As he prepares to step down as chief in coming months, Dickson said he doubts that will happen this time around when the commission chooses his successor.
“My guess is it’s not likely the other justices among themselves would agree who should be the leader,” Dickson said.
Dickson, who chairs the commission that will select his successor, said he doesn’t like to characterize the process as a competition, and any of the justices is capable of leading the court.
“I don’t see it so much as a contest as what I’ve seen so far is my colleagues are willing to serve but not aggressively seeking to win,” he said.
“They are approaching this as an opportunity for service, not something that’s colored with personal aggrandizement.”
Dickson announced in June he will step down as chief justice sometime before Sept. 1, and the commission is scheduled to meet Aug. 6 for public interviews with Justices Steven David, Mark Massa, Robert Rucker and Loretta Rush.
Dickson succeeded Randall Shepard, who presided over the court for the longest period in state history. Dickson, who’s served since 1986, was seen as providing continuity to a court that has added three justices – David, Massa and Rush – in less than four years.
Stepping down as chief but remaining on the court, Dickson said, will allow him to concentrate on writing opinions in his remaining time before he hits the mandatory retirement age of 75 in July 2016.
He said during his tenure, the chief justice’s work has been shared among all the justices.
“I’m frankly blessed to have great people to work with,” he said, noting the justices appointed in recent years “really jumped in the deep end since they came on the court.

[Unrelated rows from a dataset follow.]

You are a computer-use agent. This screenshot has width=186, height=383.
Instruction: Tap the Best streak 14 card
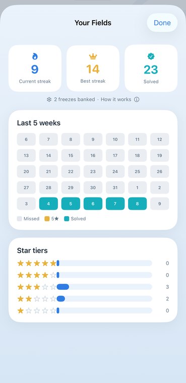click(x=93, y=68)
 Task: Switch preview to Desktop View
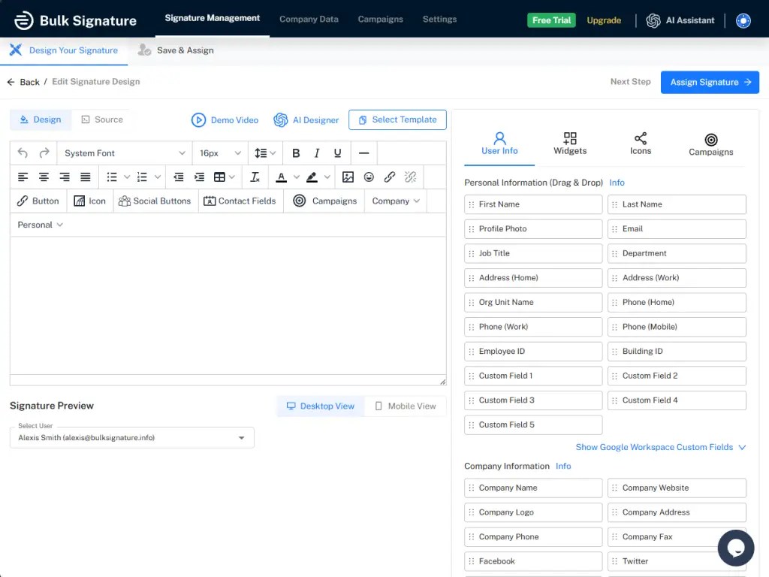pyautogui.click(x=321, y=406)
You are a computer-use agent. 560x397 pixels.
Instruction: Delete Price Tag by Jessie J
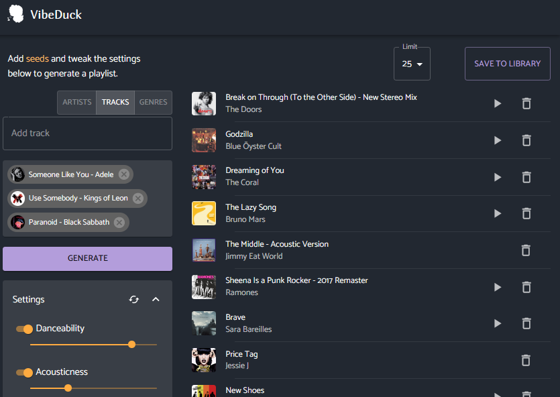(x=526, y=360)
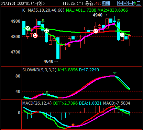Click the right arrow navigation icon
This screenshot has width=143, height=130.
point(126,3)
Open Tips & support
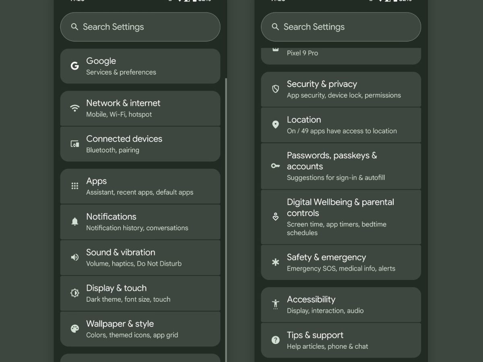The image size is (483, 362). point(341,340)
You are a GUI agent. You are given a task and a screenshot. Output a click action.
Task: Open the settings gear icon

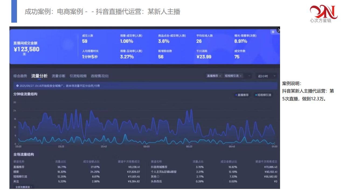coord(273,32)
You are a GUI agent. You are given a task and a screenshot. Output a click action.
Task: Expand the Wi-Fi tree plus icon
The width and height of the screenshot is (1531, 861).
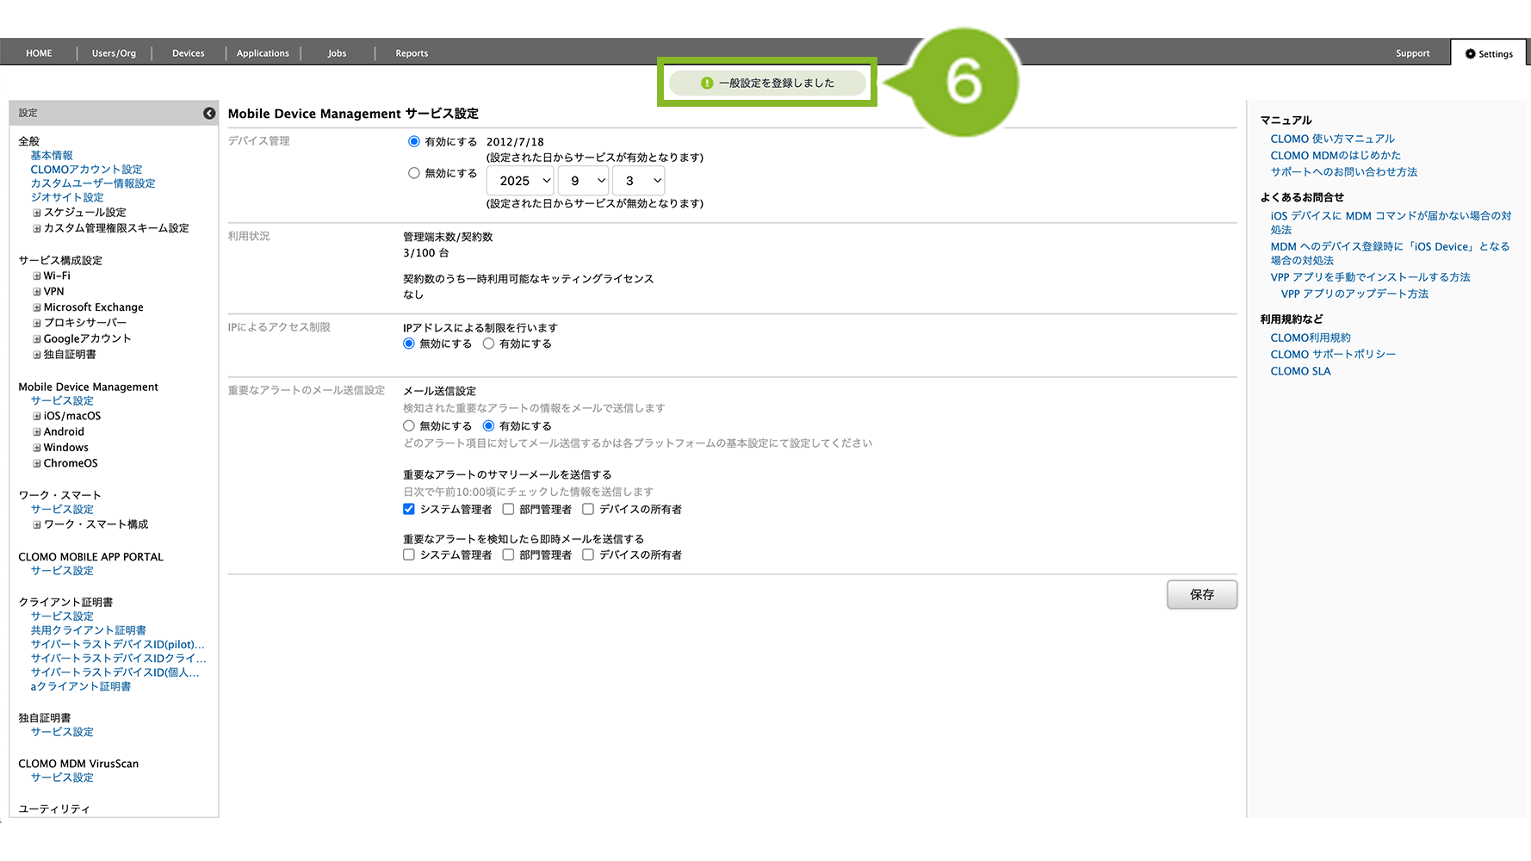point(37,276)
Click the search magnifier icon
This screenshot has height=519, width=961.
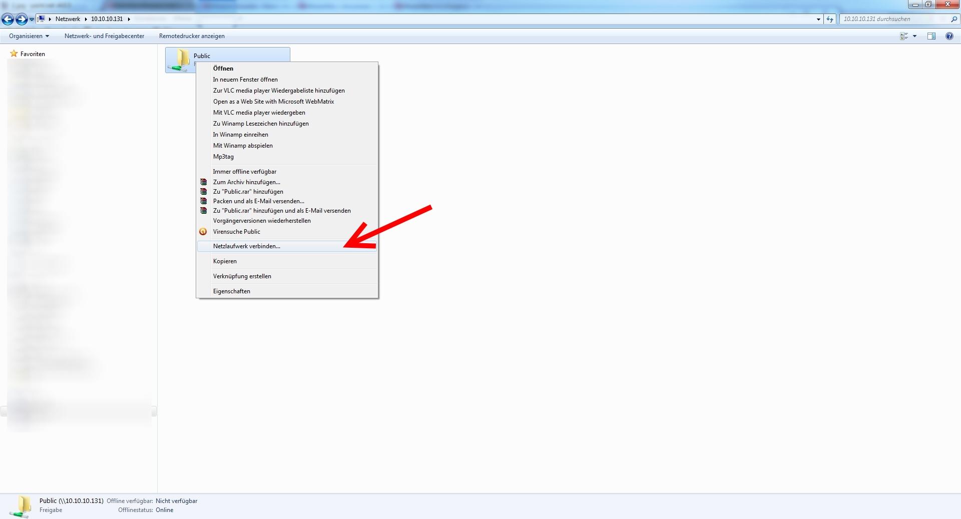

“Each has had important responsibilities, and as a group we’ve discussed most of the major decisions that fall to the chief justice,” Dickson said. “It’s not going to come as a surprise or a complete new thing to any one of them.”
Indiana Lawyer readers have their own ideas of who they think will be the next chief justice. In a recent online poll on this topic, David emerged as the frontrunner – grabbing 40 percent of the votes. Rush came in second with 27 percent of the votes followed by Massa’s 22 percent. Rucker, who will be at the mandatory retirement age when his current term ends, received 10 percent of the votes.